__Requirement__
Filter the entries and keep only the lines where the string "Lucy" appears.

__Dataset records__
=== Begin Enclosure ===

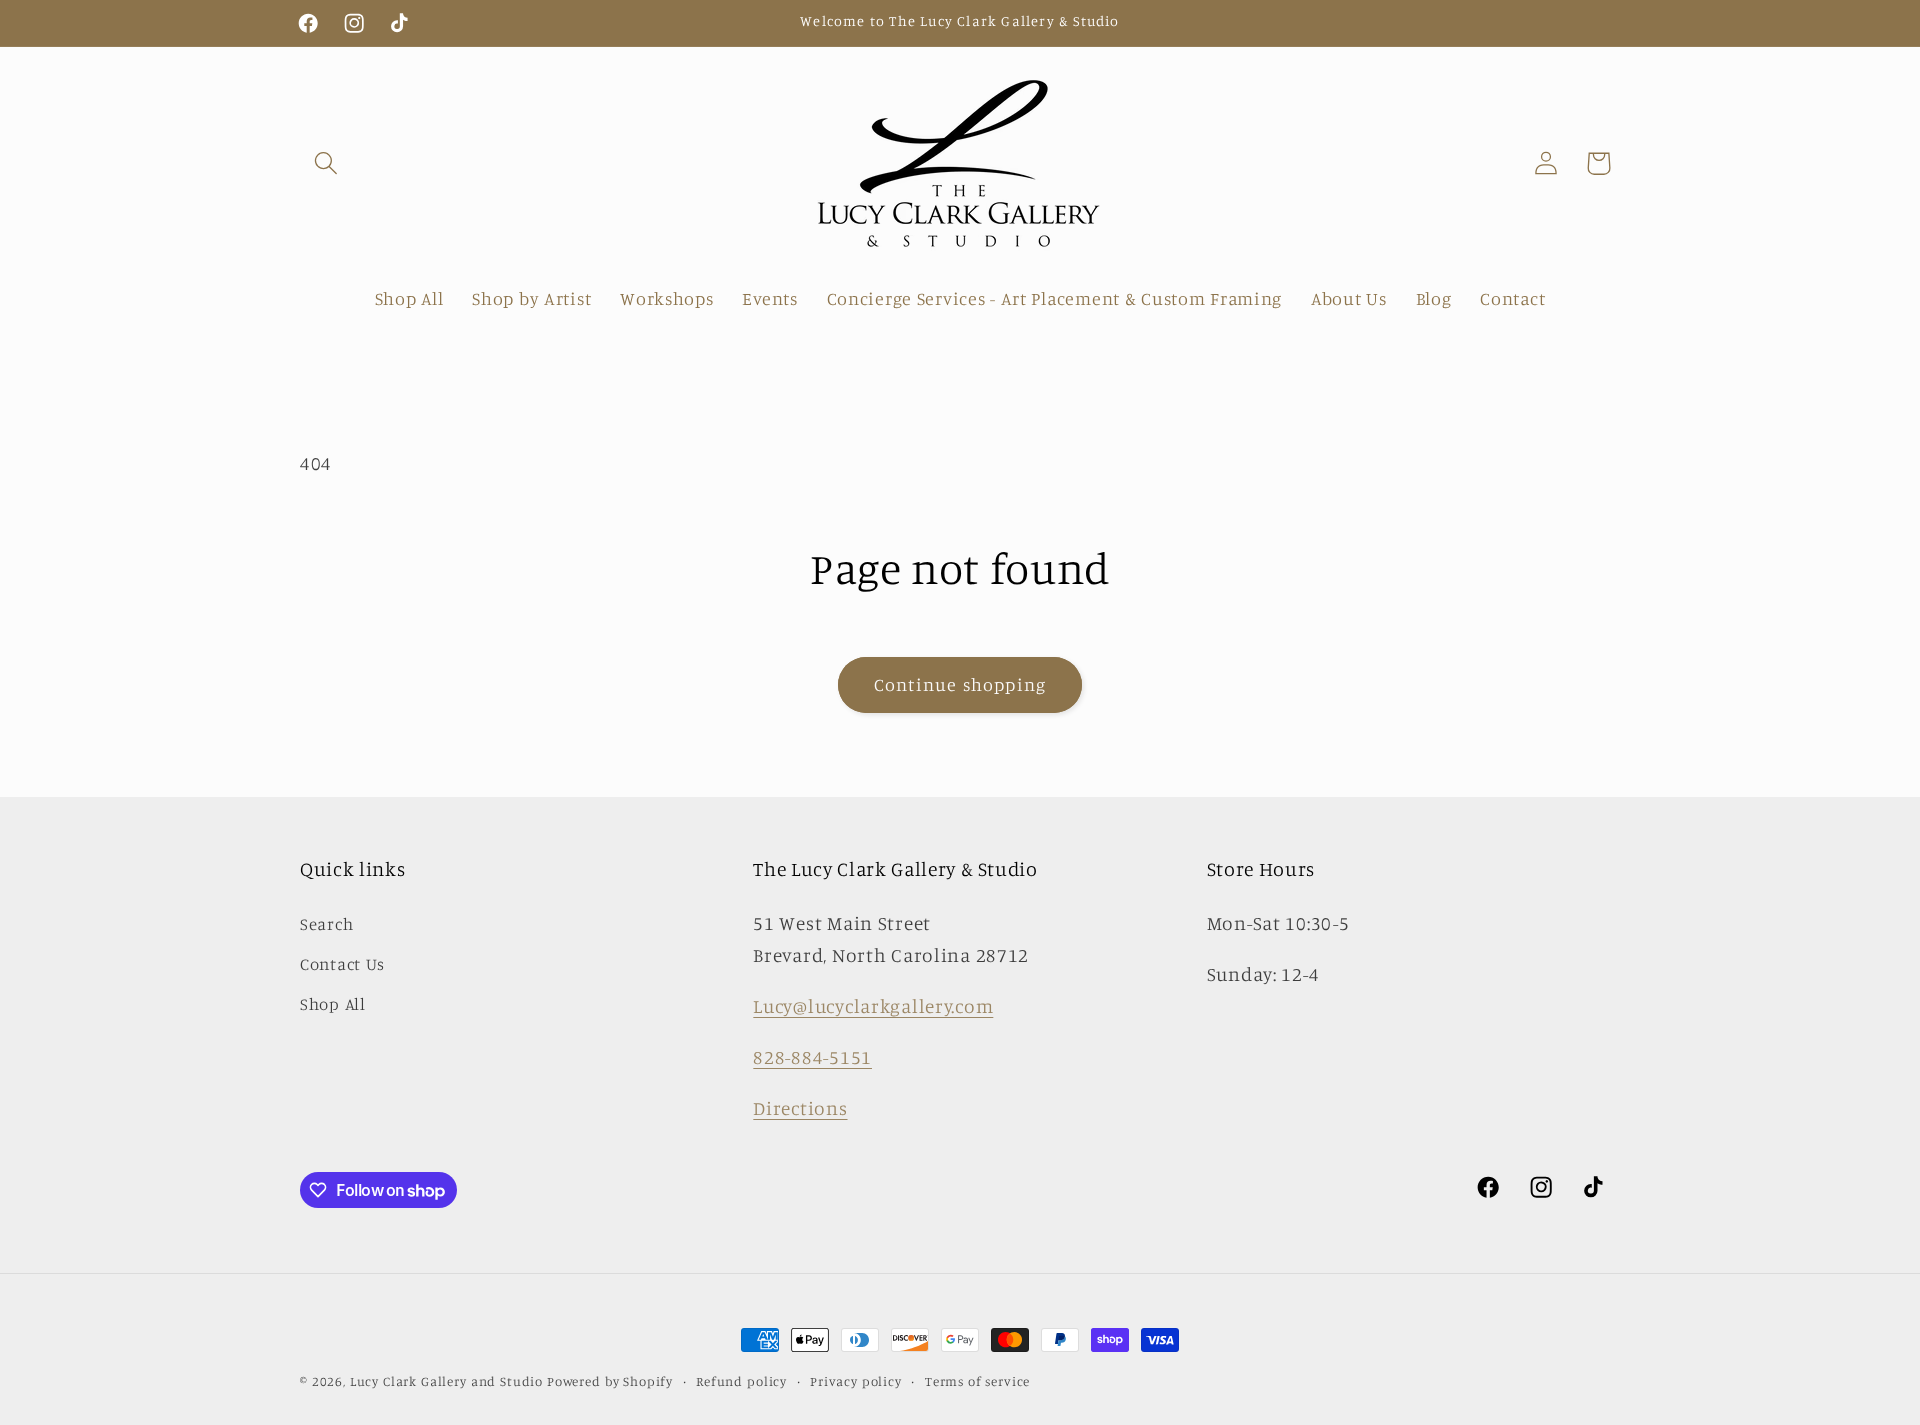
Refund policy (741, 1381)
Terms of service (977, 1381)
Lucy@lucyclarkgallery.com (873, 1006)
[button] (326, 163)
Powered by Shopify (610, 1381)
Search (326, 924)
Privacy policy (856, 1381)
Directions (800, 1108)
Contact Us (342, 964)
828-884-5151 (812, 1057)
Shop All (333, 1004)
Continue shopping (960, 684)
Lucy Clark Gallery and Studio (446, 1381)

=== End Enclosure ===

__Solution for this problem__
Lucy@lucyclarkgallery.com (873, 1006)
Lucy Clark Gallery and Studio (446, 1381)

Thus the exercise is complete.